* _Exercise instructions_
Each line below from the line with "The image size" to the line with "Given: Click the" must be copied exactly, including those two, and no picture may appear in the copy.

* _Available data_

↓↓↓

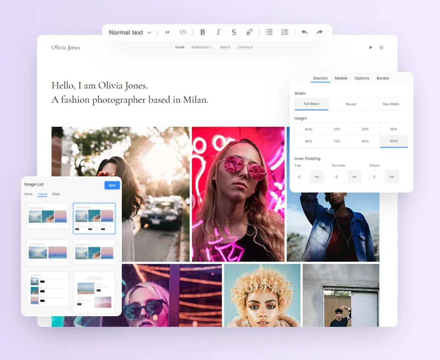Open the Normal text style dropdown
Viewport: 440px width, 360px height.
(130, 32)
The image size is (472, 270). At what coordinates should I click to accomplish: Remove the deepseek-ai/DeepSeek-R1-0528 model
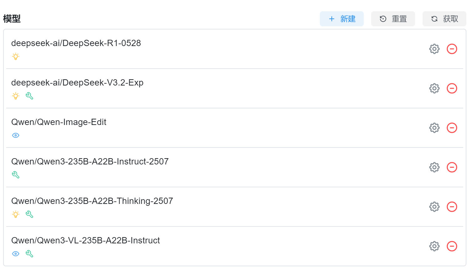(452, 49)
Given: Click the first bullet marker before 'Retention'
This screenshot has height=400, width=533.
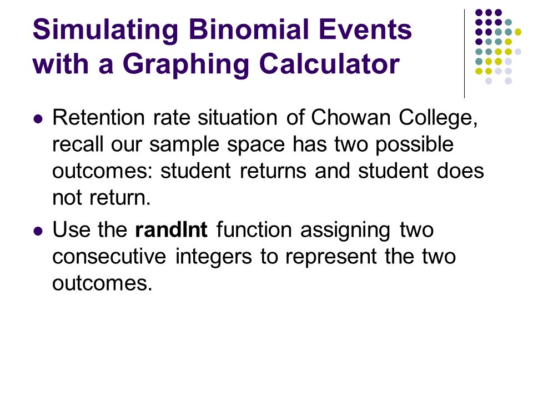Looking at the screenshot, I should click(38, 119).
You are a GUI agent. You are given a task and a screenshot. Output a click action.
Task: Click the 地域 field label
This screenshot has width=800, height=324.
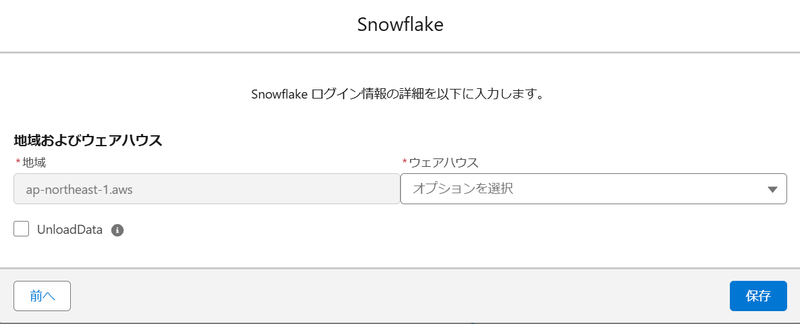tap(34, 163)
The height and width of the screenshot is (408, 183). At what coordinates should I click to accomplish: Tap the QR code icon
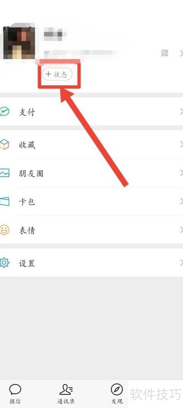pos(165,53)
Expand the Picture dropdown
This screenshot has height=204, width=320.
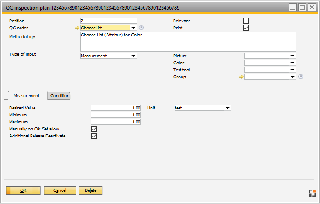pos(292,56)
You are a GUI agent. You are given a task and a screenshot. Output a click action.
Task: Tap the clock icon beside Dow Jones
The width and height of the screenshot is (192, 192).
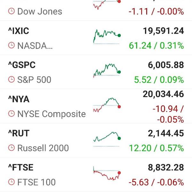click(12, 11)
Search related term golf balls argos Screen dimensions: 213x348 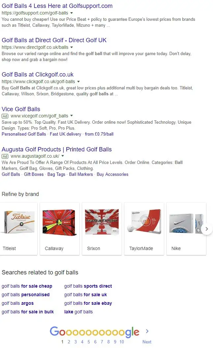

↑↑↑

* _Solved exercise_
The image size is (472, 270). At what coordinates should I click to accomplish: Remove the deepseek-ai/DeepSeek-R1-0528 model
(452, 49)
Given: Click the first bullet marker before 'Retention'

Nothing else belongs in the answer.